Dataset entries
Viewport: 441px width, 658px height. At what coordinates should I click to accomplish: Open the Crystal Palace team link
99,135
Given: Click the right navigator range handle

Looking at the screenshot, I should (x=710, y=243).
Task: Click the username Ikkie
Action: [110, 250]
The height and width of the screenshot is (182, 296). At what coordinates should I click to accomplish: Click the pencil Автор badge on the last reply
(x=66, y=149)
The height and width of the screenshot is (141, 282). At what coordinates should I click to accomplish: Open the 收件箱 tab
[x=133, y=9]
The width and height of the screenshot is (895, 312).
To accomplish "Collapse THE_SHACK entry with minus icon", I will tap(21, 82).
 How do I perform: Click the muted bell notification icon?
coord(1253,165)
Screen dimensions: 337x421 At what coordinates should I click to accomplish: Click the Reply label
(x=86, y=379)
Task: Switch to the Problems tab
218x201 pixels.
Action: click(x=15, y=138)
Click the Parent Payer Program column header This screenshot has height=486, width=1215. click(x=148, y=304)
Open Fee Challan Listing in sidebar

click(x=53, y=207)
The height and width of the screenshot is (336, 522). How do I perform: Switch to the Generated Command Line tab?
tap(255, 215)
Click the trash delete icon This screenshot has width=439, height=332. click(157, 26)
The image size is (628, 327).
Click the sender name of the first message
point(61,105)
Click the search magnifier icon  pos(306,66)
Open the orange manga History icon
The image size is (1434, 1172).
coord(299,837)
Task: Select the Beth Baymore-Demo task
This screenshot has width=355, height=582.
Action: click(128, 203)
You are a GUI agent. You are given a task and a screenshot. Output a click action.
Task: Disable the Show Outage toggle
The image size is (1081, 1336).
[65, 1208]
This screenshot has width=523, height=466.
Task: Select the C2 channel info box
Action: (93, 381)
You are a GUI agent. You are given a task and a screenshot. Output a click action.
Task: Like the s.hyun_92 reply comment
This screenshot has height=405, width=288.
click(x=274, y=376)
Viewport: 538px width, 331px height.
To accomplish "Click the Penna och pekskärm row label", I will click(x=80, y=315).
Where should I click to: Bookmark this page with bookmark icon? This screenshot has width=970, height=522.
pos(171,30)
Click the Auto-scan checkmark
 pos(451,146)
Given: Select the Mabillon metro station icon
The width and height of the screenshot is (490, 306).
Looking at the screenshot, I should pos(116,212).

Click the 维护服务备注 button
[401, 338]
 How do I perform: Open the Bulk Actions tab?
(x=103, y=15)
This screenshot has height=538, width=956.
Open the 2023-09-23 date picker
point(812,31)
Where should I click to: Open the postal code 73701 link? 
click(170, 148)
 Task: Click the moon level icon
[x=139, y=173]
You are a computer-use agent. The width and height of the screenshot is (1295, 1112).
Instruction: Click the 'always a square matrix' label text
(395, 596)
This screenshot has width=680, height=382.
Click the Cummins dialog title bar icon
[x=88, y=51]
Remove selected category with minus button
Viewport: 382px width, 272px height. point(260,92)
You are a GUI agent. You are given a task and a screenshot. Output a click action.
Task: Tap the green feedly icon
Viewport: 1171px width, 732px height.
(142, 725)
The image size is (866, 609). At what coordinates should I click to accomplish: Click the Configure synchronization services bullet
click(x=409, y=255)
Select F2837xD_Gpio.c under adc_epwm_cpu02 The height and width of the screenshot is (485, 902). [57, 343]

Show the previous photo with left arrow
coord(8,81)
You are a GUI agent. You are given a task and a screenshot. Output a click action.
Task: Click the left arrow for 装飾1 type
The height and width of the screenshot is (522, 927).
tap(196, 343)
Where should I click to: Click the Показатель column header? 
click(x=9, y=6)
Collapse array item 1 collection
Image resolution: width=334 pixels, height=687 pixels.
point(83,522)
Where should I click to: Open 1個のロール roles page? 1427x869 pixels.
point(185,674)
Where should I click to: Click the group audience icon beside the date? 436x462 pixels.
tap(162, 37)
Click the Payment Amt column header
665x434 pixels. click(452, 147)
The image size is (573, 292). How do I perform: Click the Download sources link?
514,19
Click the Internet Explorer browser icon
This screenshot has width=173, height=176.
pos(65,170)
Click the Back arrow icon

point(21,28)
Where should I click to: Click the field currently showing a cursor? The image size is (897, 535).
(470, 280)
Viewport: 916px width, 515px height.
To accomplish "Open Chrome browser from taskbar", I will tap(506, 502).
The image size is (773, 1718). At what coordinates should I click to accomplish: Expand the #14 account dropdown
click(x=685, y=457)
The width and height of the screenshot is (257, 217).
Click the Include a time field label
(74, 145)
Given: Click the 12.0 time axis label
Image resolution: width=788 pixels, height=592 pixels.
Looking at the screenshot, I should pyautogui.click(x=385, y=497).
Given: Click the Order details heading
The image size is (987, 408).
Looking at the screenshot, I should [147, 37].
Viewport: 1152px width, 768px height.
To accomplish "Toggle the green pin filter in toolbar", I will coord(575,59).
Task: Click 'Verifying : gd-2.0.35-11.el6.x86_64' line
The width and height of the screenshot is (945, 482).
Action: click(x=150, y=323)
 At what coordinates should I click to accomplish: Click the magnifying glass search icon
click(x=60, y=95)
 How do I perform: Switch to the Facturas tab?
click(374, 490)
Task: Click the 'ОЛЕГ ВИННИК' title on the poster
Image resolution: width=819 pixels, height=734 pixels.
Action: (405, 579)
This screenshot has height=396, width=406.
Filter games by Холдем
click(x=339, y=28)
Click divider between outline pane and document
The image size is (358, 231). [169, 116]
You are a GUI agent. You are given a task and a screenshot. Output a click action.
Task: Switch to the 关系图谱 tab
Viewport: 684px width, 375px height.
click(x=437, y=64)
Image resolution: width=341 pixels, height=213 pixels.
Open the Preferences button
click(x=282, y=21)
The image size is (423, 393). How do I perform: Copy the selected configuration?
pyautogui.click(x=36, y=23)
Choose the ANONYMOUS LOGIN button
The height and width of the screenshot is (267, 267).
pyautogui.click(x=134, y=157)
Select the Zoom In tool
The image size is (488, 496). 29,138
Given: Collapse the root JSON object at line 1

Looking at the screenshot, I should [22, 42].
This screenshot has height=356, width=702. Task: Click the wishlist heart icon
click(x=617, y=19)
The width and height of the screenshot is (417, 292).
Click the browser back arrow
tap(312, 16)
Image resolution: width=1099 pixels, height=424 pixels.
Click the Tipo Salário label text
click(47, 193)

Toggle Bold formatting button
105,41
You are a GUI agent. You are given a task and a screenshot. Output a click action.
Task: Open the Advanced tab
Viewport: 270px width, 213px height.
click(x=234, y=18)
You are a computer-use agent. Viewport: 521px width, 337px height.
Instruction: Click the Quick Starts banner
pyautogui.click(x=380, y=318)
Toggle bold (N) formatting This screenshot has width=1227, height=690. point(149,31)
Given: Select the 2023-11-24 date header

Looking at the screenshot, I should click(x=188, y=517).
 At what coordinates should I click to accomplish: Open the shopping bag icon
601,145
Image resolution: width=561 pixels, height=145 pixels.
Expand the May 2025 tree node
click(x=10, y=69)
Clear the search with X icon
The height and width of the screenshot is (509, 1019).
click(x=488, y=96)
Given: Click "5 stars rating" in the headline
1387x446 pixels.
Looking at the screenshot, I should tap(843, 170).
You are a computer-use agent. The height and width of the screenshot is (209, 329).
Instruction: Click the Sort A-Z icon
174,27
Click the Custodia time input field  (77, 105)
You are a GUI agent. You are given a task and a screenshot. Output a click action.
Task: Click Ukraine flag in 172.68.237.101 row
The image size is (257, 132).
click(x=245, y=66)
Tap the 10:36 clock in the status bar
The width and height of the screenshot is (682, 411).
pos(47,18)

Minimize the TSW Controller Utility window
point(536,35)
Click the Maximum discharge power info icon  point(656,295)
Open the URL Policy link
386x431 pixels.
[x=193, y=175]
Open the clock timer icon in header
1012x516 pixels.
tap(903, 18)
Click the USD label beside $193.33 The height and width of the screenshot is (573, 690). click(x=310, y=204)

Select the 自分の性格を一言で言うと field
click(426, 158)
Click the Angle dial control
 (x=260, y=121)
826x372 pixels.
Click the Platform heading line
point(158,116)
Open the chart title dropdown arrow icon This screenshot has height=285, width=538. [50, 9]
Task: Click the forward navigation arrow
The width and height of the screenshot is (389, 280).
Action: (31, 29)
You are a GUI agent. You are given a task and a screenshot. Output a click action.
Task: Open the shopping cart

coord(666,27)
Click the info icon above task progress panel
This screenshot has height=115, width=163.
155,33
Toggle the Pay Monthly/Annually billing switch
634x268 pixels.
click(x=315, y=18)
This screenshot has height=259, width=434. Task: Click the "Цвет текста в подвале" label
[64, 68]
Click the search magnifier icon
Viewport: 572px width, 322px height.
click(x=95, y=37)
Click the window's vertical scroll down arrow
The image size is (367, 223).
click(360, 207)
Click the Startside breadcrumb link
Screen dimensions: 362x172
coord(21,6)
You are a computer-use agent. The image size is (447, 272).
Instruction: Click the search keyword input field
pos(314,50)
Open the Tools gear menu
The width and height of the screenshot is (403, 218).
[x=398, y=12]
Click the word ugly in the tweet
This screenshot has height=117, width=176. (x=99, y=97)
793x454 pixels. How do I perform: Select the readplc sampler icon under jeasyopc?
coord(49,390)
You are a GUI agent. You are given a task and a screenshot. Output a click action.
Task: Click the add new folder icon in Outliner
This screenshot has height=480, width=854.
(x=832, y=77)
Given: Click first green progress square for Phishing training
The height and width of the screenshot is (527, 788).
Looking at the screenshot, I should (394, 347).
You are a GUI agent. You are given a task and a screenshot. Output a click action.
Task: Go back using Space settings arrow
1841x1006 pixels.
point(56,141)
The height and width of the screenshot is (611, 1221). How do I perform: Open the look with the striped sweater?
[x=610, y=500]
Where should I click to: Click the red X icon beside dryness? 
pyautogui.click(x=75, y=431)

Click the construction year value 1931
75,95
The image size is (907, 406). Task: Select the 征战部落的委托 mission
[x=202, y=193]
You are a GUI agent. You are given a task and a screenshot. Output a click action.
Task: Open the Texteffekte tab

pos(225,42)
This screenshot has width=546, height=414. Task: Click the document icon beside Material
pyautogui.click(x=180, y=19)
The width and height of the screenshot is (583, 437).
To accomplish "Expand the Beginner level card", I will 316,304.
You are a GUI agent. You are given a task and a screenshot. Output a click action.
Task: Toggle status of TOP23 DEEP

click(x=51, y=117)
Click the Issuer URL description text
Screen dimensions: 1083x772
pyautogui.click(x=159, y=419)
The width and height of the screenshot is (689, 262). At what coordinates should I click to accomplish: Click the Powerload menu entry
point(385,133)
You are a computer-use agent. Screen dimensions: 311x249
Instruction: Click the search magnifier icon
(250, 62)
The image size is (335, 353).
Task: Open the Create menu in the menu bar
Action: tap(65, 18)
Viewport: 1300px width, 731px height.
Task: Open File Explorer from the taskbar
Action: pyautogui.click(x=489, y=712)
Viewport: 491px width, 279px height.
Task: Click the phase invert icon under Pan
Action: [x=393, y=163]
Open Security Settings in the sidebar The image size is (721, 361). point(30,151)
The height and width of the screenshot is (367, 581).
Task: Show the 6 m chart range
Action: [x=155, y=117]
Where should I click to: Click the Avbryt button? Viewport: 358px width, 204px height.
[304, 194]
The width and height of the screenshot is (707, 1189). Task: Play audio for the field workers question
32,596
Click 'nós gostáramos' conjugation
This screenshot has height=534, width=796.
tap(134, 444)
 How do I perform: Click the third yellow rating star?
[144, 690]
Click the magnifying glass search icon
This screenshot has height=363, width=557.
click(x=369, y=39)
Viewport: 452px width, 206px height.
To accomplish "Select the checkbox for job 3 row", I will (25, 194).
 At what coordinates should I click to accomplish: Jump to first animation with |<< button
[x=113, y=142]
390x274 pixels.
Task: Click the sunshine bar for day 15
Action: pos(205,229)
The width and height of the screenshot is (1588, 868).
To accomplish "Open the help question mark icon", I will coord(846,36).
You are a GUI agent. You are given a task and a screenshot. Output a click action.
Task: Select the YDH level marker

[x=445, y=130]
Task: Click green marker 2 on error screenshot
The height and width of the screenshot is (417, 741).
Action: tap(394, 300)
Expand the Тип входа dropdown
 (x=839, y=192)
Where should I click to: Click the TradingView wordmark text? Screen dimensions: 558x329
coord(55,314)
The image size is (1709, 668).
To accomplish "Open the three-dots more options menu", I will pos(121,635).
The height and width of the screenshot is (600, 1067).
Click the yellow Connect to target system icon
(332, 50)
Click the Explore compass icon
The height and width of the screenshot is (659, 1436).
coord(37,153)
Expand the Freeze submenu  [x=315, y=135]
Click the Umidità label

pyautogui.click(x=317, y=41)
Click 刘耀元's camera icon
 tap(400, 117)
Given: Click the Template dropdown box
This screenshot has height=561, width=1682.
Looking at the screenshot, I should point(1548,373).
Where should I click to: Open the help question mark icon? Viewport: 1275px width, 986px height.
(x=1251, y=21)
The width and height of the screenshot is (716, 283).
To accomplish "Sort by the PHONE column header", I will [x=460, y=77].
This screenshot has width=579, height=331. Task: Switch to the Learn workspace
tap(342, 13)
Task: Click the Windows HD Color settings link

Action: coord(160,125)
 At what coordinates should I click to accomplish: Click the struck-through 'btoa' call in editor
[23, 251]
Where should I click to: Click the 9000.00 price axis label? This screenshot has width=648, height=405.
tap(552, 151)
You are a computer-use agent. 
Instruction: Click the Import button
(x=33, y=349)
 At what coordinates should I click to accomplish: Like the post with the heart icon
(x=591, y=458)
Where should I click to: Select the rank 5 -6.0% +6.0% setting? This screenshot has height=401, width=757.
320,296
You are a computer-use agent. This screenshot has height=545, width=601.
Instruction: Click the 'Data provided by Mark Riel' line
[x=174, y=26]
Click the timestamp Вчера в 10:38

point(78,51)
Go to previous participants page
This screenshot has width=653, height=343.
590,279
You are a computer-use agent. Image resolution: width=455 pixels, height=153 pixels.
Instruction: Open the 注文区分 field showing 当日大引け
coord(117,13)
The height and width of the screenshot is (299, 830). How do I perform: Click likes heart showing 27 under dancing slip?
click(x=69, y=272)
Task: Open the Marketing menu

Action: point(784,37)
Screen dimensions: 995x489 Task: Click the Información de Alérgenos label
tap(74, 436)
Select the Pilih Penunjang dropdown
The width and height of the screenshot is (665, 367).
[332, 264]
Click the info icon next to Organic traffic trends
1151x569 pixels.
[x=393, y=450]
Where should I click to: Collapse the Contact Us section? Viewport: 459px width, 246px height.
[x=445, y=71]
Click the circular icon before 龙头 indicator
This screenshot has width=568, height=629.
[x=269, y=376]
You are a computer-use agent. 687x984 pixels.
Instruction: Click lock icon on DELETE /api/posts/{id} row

#### What this task involves:
Which lines in the records contain the word "green"? Copy each one.

#### The answer:
Task: Tap the green feedly icon
To accomplish "Toggle the green pin filter in toolbar", I will coord(575,59).
Given: Click first green progress square for Phishing training
Task: Click green marker 2 on error screenshot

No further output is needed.